Our results suggest the preventive potential of ESOL as a herbal medicine for the treatment of inflammatory skin diseases.
地榆是一种多年生植物,广泛分布于亚洲,在韩国,其根部作为治疗烧伤、慢性肠道感染、烫伤和炎症的传统草药而闻名。此外,地榆根还用于治疗多种过敏性皮肤病,包括荨麻疹、湿疹和过敏性皮炎。
在本研究中,我们研究了地榆根乙醇提取物(ESOL)抗炎作用的潜在机制。
在人角质形成细胞HaCaT细胞中测试ESOL抑制炎症性皮肤病的能力。
使用MTT法进行活力测试,以确定ESOL对HaCaT细胞的非细胞毒性浓度。通过实时逆转录-聚合酶链反应(RT-PCR)测定ESOL在mRNA水平上对肿瘤坏死因子(TNF)-α/干扰素(IFN)-γ诱导的促炎趋化因子(如巨噬细胞衍生趋化因子(MDC)、活化调节正常T细胞表达和分泌因子(RANTES)、白细胞介素(IL)-8和胸腺激活调节趋化因子(TARC))产生的抑制作用。通过蛋白质印迹分析和免疫细胞化学评估ESOL降低促炎标记蛋白表达的能力。

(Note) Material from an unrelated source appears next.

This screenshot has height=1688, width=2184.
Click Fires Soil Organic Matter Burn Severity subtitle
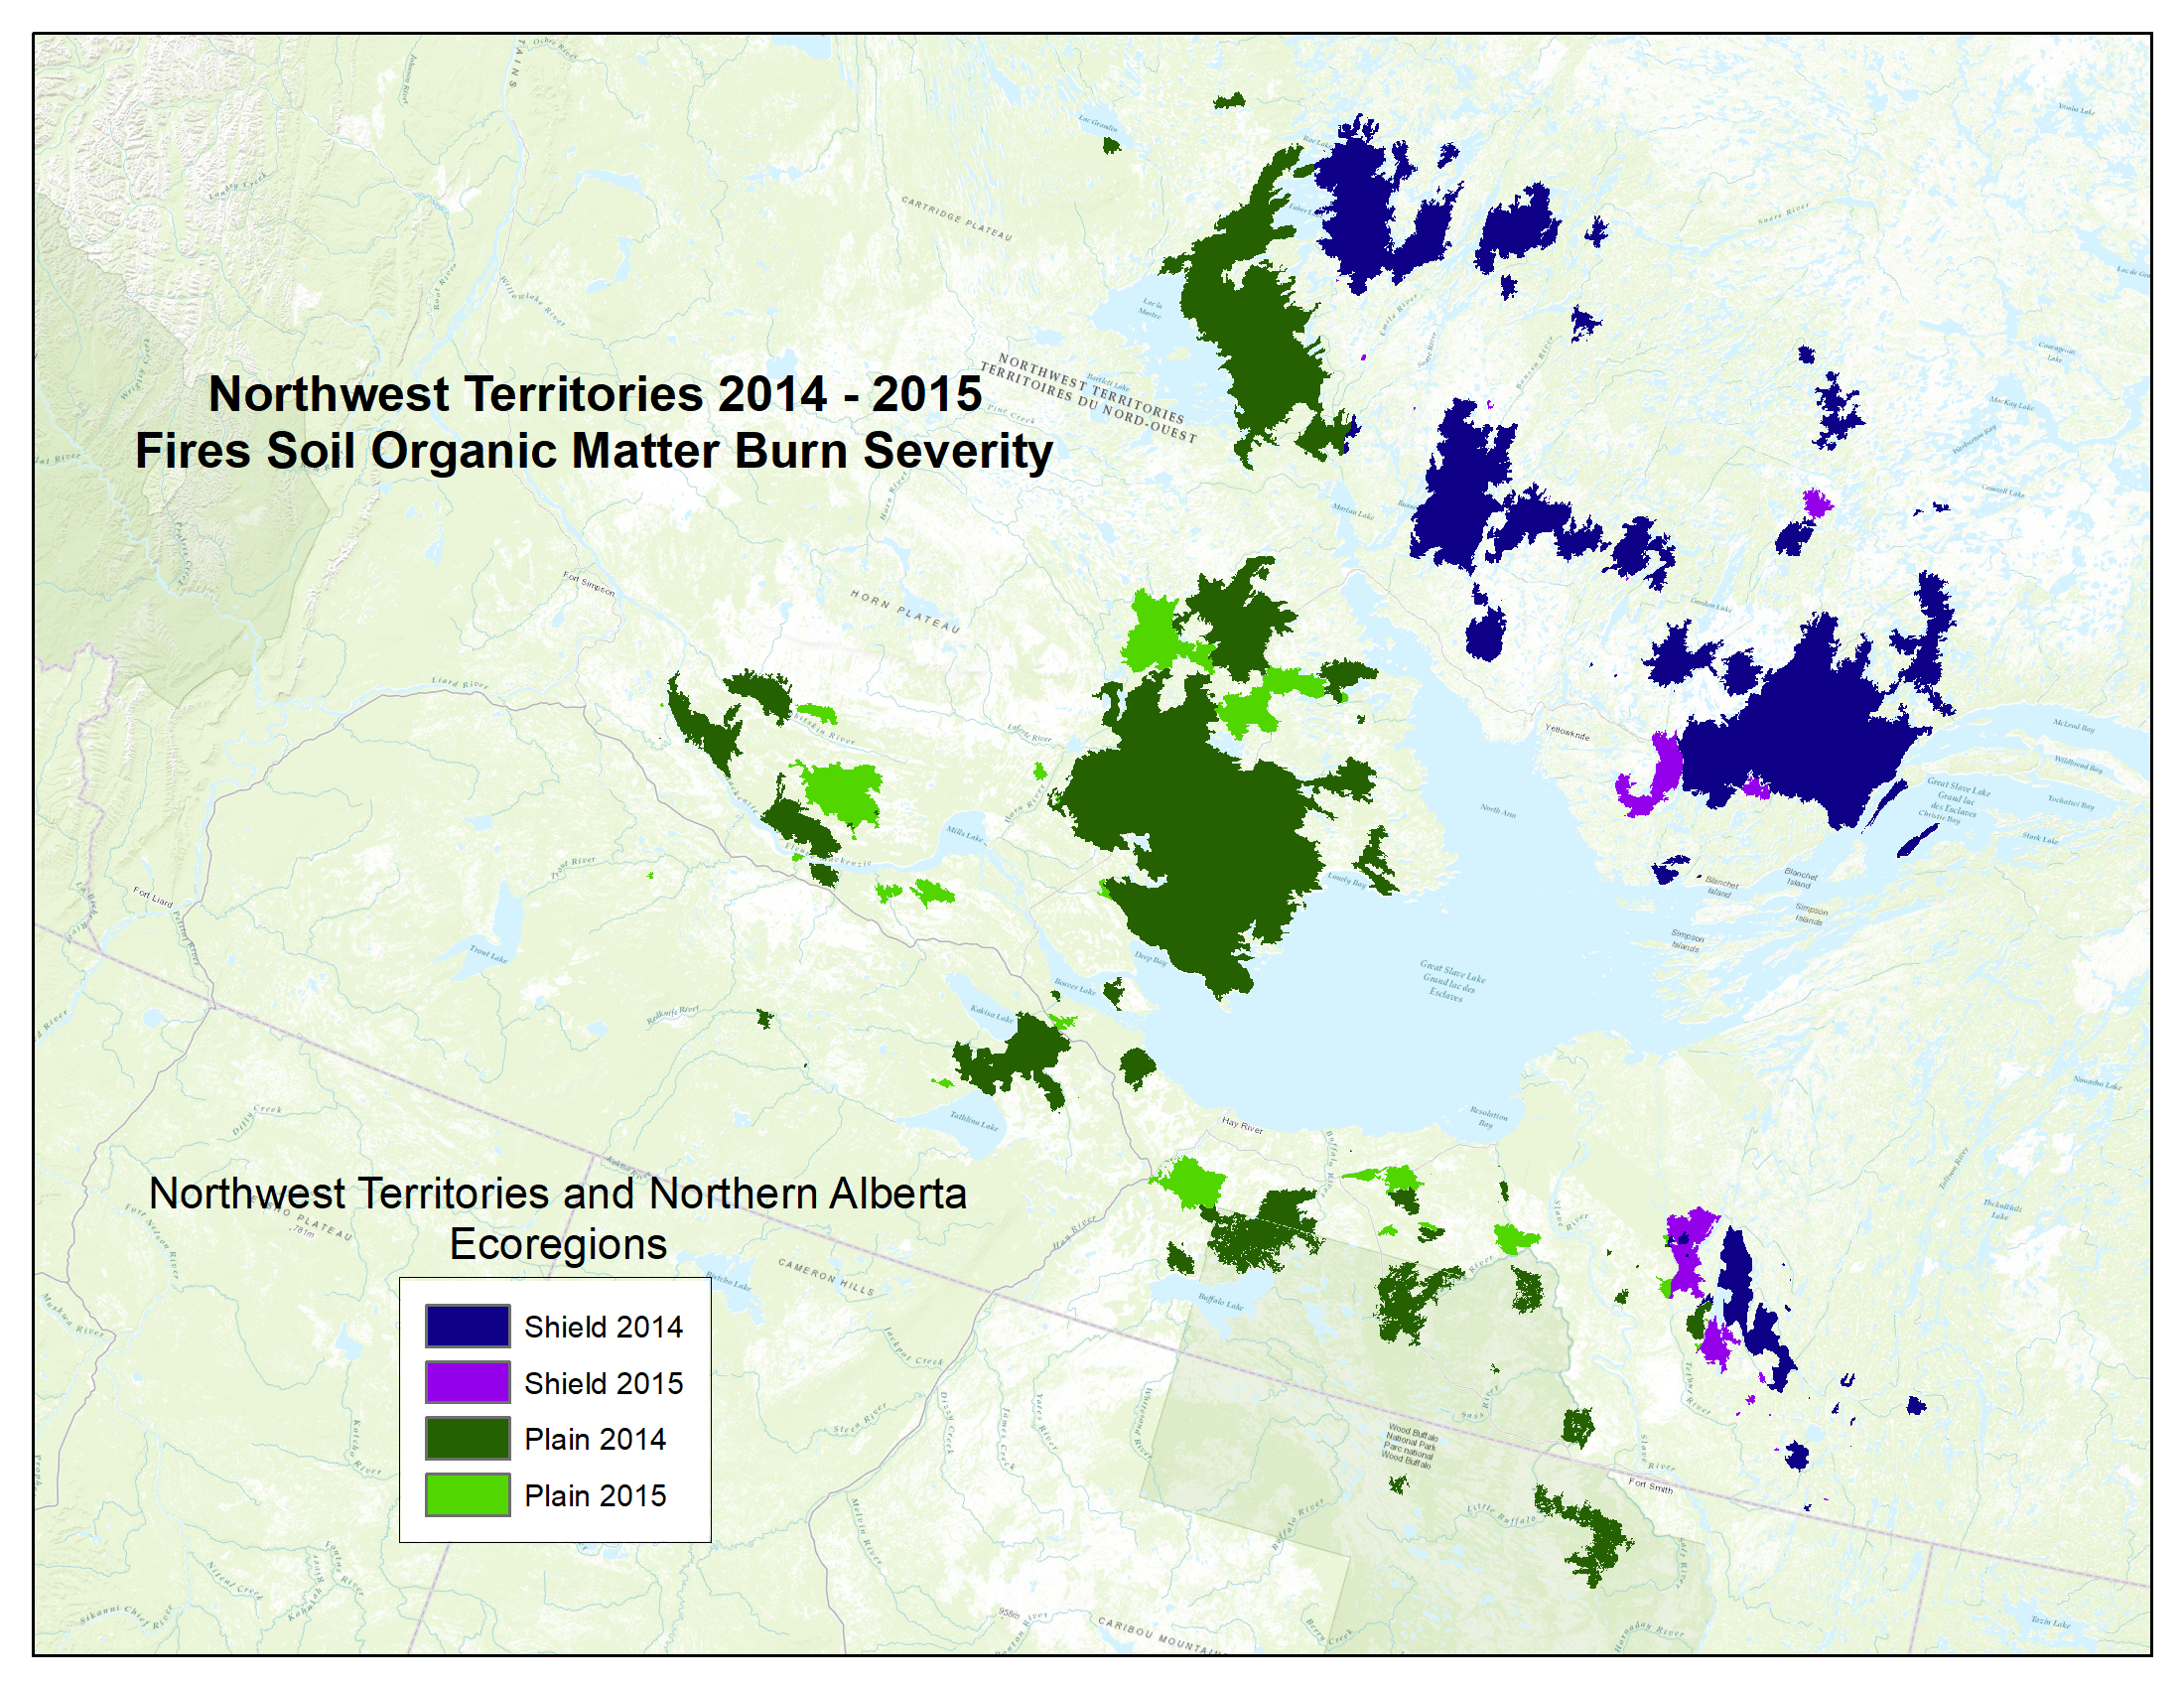click(594, 451)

ESOL在蛋白质和mRNA水平上均降低了TNF-α/IFN-γ刺激的HaCaT细胞中MDC、RANTES、IL-8和TARC的产生。ESOL还抑制了信号转导和转录激活因子(STAT)-1、细胞外信号调节激酶(ERK)的磷酸化,并抑制了B细胞中κ轻链多肽基因增强子的核因子抑制剂α(IκB-α)的降解以及NF-κB/p65的核转位。ESOL通过阻断NF-κB、STAT-1和ERK激活来抑制TNF-α/IFN-γ刺激的趋化因子和促炎分子的表达,从而发挥抗炎作用。
我们的结果表明ESOL作为治疗炎症性皮肤病的草药具有预防潜力。